(旧版)大腸癌治療ガイドライン医師用 2009年版
Clinical Questions
CQ2:最大径2cm以上のcM癌・cSM癌の内視鏡的摘除
推奨カテゴリーB
正確な術前内視鏡診断が必須であり,術者の内視鏡的摘除の技量を考慮して,EMR,分割EMR,ESDによる摘除の適応を決定する。 |
病変の大きさにかかわらず,cSM高度浸潤癌は内視鏡的治療の適応外である。cMおよびcSM軽度浸潤癌は内視鏡的摘除が適応であるが,摘除標本の正確な病理診断のために癌病変の一括切除が要件である。一般にスネアのサイズからEMRで完全一括摘除が可能な病変は最大径2cm程度である3)。しかし,腺腫成分を伴う病変(腺腫内癌)では腺腫部分での分断による計画的分割EMR(癌部分は一括切除する)の根治性が証明されており3),最大径2cm以上のいわゆるLST(laterally spreading tumor)が分割EMRのよい適応である。ただし,分割EMRには確実なスネアリング技術が必要であることに留意すべきである。
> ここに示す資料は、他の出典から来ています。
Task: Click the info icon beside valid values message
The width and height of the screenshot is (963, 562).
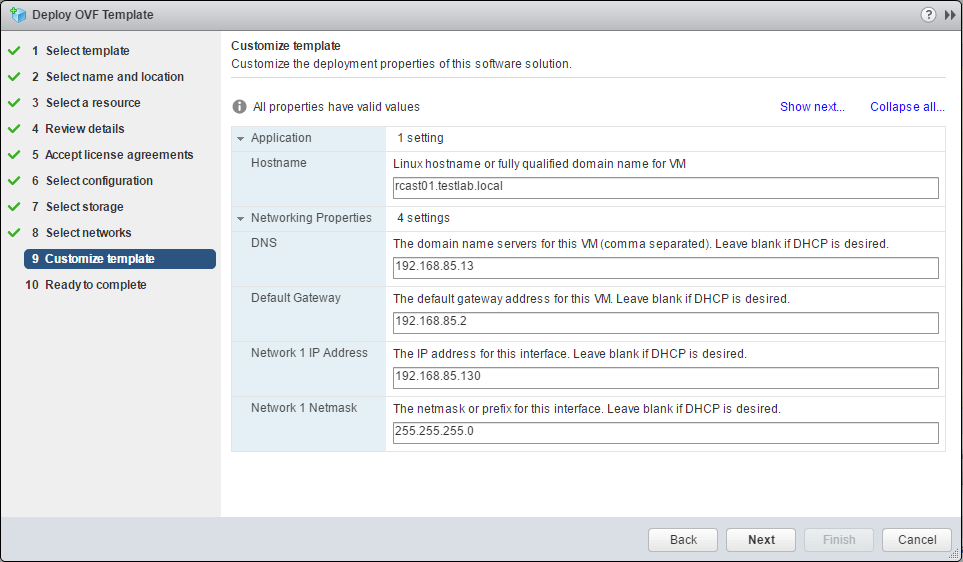Action: [x=239, y=107]
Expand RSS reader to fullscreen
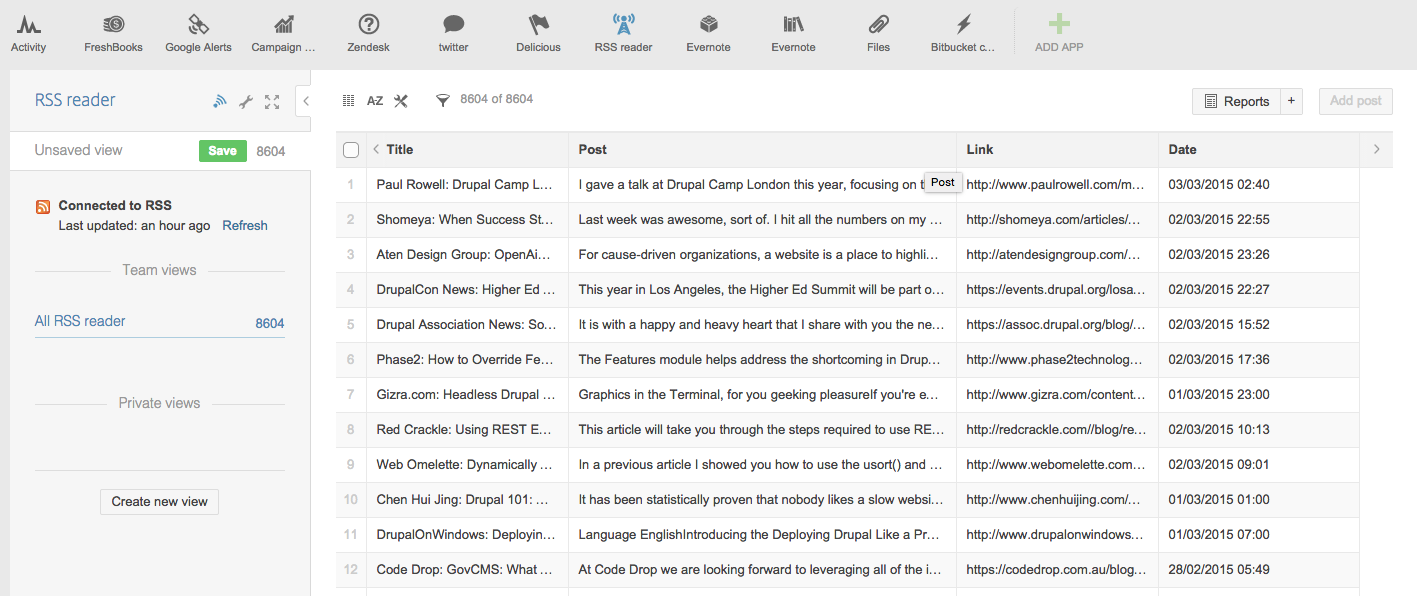The image size is (1417, 596). 272,101
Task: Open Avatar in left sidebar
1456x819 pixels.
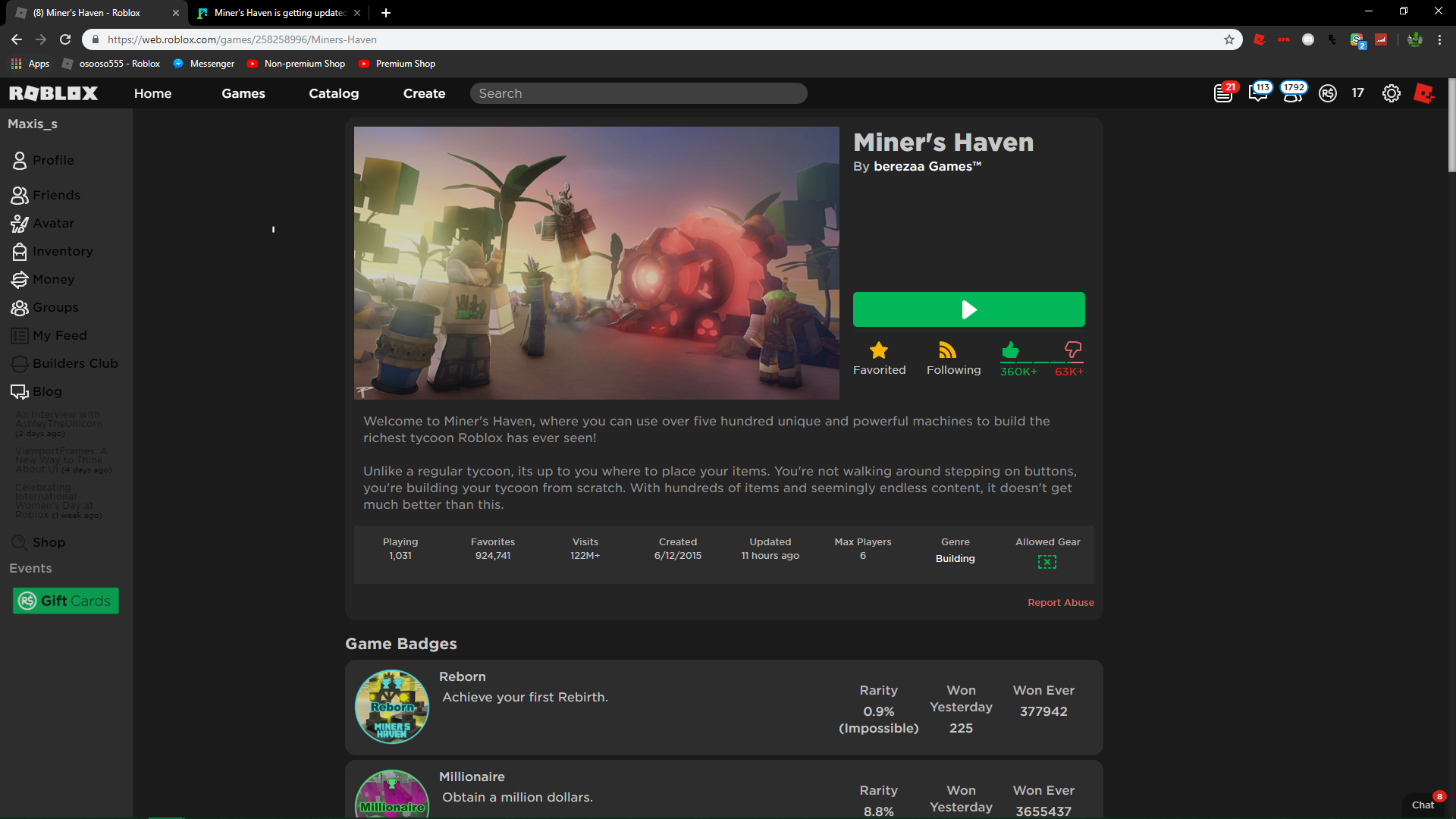Action: [x=53, y=223]
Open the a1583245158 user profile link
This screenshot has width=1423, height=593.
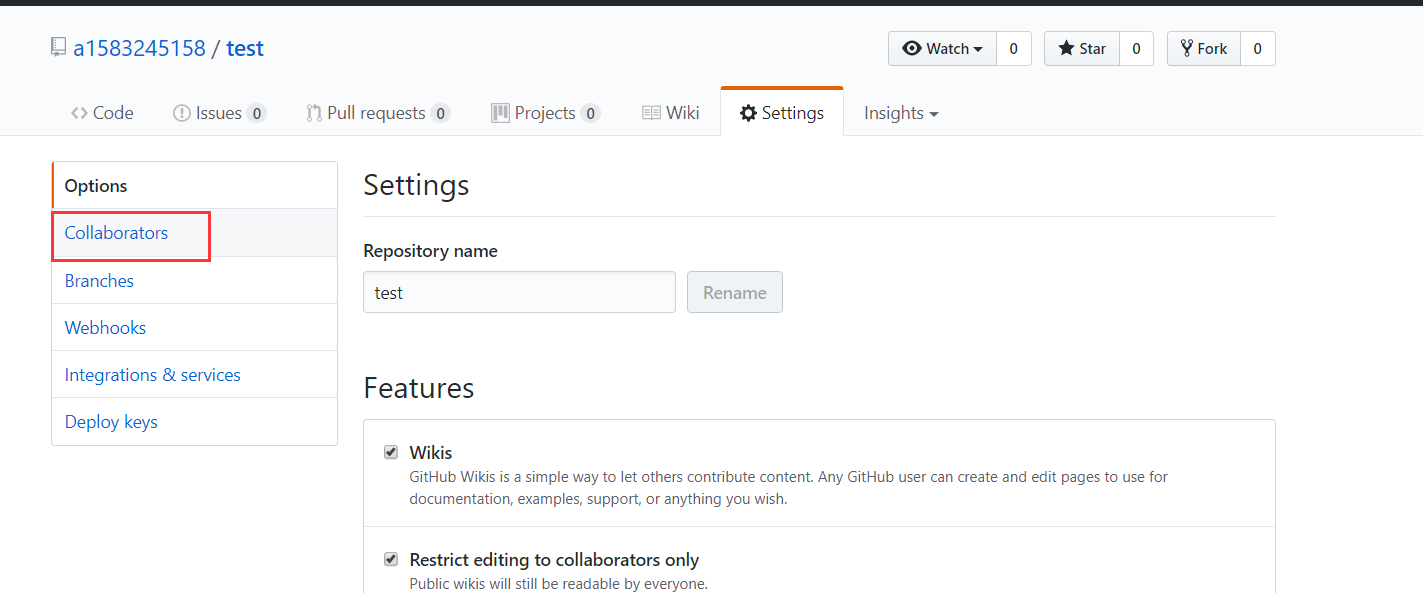click(x=139, y=48)
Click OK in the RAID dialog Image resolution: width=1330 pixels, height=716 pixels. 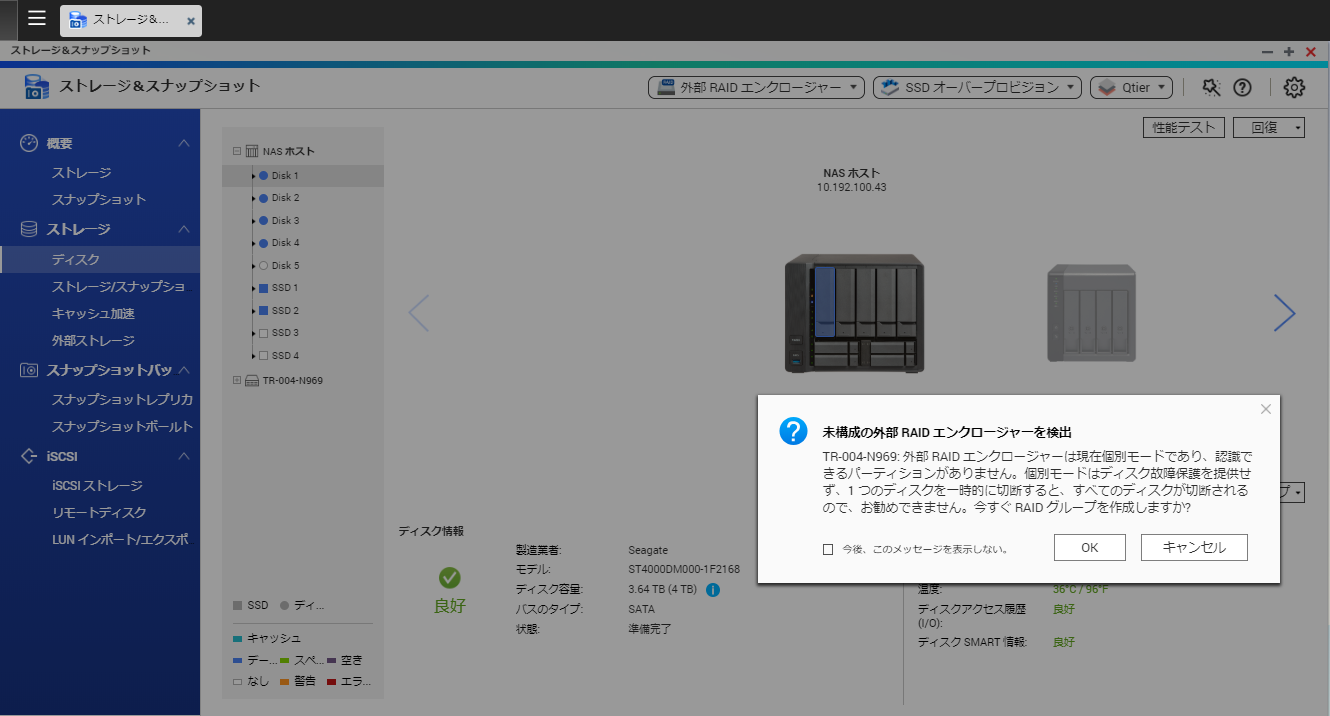point(1089,547)
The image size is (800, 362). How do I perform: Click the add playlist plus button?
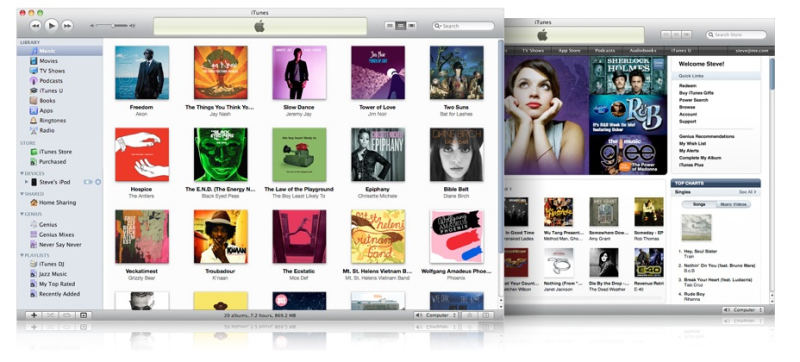tap(34, 315)
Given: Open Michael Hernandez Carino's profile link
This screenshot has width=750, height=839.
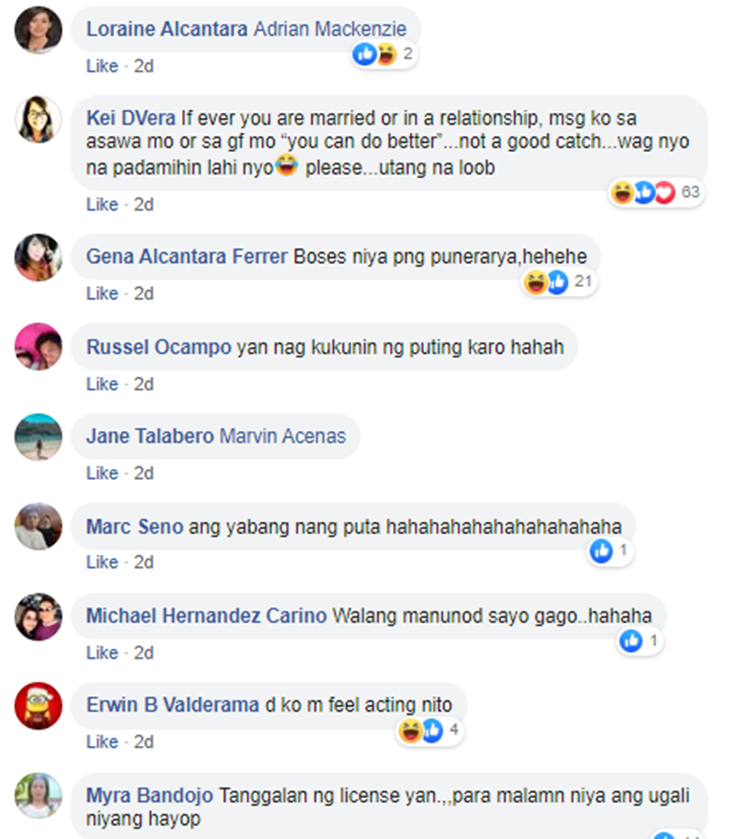Looking at the screenshot, I should click(x=206, y=616).
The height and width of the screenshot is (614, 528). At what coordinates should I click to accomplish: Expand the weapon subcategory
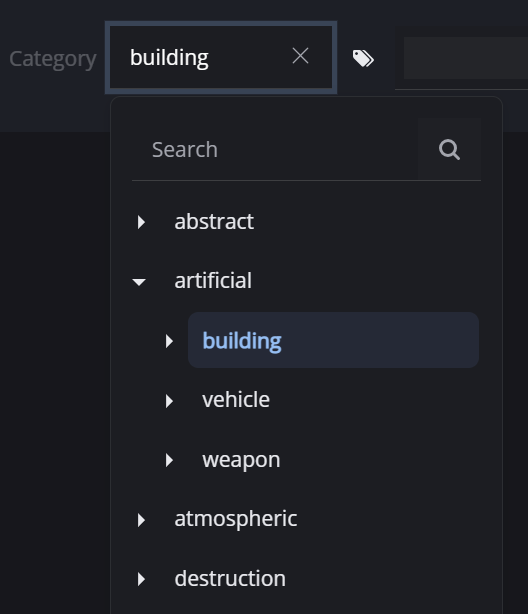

なお,腺腫成分と癌部の判別には,インジゴカルミン散布による色素内視鏡観察や拡大観察によるpit pattern診断が有用である6)。ESDを用いれば2cm以上の病変も一括摘除が可能であるが,手技の難度が高く,穿孔などの偶発症発症率も高いことを十分に考慮して実施すべきである3)。